====== DATA LINES ======

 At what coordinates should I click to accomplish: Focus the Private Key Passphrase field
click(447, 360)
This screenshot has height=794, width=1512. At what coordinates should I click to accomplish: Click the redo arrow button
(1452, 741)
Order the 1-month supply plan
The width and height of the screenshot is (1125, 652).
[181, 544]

======

REQUIRED TASK: Retype the entries from their first line through the line containing "click(447, 360)", inclusive, with no changes.

ANSWER IN FULL:
 At what coordinates should I click to accomplish: Focus the Private Key Passphrase field
click(447, 360)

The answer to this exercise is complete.